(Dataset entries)
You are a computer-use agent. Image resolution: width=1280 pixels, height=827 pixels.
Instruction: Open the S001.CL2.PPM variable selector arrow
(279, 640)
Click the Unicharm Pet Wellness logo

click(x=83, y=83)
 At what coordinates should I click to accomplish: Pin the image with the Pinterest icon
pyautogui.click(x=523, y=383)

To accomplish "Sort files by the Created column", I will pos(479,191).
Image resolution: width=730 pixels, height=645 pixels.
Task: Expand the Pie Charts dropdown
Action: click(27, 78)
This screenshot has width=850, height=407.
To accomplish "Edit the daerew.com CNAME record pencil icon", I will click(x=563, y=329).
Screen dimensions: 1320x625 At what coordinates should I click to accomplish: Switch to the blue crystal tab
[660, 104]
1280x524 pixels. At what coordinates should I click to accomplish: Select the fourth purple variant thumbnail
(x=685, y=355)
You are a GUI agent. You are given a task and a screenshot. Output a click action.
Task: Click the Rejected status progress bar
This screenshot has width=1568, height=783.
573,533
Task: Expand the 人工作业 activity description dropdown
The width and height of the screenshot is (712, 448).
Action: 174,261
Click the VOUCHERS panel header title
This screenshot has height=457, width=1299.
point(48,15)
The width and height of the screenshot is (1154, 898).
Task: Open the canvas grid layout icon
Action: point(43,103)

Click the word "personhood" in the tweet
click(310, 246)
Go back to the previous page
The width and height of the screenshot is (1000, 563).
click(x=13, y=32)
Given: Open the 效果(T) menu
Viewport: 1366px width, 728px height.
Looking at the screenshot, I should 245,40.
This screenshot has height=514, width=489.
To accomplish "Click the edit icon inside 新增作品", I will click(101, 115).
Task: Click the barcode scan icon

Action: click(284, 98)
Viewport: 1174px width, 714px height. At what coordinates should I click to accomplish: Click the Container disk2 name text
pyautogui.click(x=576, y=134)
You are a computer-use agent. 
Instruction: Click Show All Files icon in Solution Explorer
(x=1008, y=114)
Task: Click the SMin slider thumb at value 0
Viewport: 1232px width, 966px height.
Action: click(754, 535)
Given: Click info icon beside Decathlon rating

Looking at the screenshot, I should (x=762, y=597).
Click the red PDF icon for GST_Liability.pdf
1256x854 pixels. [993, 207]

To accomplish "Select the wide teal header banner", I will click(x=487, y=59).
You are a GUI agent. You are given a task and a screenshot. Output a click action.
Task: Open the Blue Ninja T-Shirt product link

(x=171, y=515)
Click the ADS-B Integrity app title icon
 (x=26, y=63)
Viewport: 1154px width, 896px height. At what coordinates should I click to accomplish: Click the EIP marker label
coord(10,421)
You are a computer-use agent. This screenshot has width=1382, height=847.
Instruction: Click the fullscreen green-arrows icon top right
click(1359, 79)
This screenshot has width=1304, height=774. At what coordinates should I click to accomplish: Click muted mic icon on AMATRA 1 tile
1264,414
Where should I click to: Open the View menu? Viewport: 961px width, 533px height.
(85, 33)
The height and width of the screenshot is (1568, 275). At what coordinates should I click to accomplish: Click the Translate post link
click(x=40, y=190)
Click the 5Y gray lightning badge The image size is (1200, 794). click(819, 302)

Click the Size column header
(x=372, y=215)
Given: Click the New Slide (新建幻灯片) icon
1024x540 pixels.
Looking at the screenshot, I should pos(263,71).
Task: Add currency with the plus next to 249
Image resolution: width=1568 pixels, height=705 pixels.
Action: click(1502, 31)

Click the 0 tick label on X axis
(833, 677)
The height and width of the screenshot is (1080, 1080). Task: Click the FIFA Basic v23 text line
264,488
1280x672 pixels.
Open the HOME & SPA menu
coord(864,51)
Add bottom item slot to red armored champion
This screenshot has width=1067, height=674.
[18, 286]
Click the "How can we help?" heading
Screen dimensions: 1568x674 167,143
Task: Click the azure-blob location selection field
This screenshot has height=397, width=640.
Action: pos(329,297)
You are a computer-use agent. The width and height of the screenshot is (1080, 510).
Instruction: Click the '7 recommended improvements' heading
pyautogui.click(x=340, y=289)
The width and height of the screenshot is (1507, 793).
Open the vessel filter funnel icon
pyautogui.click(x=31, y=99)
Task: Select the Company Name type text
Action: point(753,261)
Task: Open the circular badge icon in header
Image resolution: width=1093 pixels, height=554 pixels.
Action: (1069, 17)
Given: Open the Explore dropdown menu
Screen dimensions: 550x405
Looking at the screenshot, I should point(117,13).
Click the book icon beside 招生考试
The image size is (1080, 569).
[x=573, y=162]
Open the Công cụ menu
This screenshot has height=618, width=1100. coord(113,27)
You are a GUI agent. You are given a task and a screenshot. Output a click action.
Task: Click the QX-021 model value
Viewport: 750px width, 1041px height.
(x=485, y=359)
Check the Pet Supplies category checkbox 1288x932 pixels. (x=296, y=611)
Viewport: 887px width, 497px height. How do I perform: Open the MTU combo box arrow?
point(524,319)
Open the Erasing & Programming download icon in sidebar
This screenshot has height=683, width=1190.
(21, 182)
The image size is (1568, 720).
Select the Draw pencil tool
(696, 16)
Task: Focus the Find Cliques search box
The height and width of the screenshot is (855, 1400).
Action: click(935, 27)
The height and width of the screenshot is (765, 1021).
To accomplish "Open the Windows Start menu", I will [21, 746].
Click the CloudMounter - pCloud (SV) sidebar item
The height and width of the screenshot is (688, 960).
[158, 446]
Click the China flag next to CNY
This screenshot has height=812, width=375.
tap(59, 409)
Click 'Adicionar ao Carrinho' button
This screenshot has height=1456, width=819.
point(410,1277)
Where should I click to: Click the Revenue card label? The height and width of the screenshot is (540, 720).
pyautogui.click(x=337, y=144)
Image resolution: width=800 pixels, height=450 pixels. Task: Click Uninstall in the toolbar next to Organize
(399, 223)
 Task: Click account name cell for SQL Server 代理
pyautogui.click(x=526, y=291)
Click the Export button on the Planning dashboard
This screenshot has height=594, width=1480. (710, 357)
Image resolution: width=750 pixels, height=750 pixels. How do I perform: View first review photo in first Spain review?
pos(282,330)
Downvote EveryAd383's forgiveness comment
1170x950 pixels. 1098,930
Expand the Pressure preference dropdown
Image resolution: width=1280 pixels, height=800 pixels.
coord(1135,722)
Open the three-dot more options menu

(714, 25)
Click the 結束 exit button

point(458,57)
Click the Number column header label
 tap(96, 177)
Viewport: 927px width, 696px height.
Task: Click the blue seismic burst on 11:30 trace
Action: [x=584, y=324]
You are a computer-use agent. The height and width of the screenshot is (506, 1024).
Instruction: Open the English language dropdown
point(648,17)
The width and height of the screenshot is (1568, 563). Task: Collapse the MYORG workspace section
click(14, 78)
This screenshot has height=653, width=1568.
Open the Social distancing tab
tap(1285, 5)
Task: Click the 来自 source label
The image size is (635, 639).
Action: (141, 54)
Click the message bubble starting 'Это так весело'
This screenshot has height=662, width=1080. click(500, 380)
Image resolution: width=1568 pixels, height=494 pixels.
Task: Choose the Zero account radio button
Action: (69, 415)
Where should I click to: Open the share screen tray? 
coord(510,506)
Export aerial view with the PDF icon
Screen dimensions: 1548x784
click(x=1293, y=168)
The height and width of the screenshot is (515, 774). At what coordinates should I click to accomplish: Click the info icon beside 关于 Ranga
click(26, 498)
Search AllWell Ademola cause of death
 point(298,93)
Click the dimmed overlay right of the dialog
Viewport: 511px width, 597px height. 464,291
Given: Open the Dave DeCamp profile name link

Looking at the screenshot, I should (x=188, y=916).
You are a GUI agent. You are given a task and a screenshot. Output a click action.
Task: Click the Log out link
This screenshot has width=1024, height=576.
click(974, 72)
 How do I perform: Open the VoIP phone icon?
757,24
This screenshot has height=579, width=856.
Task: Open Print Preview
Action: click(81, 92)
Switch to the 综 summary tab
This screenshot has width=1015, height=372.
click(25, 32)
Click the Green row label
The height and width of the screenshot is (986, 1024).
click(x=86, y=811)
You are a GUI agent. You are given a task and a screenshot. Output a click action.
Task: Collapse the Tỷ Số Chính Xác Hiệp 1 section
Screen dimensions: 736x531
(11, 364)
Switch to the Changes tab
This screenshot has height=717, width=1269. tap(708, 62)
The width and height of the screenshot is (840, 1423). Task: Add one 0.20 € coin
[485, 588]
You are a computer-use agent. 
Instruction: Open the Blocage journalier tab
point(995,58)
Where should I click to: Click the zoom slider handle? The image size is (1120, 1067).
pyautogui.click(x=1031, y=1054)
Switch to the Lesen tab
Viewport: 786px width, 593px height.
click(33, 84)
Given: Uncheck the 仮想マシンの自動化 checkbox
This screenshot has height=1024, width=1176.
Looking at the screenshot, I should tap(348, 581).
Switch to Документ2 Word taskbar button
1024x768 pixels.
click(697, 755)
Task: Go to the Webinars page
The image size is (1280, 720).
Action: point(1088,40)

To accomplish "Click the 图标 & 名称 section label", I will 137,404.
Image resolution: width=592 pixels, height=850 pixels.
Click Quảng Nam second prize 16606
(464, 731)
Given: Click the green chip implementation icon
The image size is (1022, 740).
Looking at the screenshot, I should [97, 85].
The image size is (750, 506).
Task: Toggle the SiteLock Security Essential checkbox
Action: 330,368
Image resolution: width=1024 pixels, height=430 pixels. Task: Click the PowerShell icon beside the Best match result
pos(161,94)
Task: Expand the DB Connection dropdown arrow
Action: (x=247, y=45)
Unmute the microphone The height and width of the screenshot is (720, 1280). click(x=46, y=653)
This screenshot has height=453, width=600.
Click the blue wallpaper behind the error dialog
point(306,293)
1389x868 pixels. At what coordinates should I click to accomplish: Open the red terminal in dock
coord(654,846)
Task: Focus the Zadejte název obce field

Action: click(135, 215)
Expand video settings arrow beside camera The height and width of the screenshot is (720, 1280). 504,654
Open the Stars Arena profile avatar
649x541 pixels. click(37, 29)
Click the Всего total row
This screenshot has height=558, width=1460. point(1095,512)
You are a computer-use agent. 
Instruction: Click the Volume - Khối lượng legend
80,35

▸ THE TASK: Looking at the entries, state how many lines hold the string "sidebar", with the number as the sole reply.

▸ EXERCISE RESPONSE: 2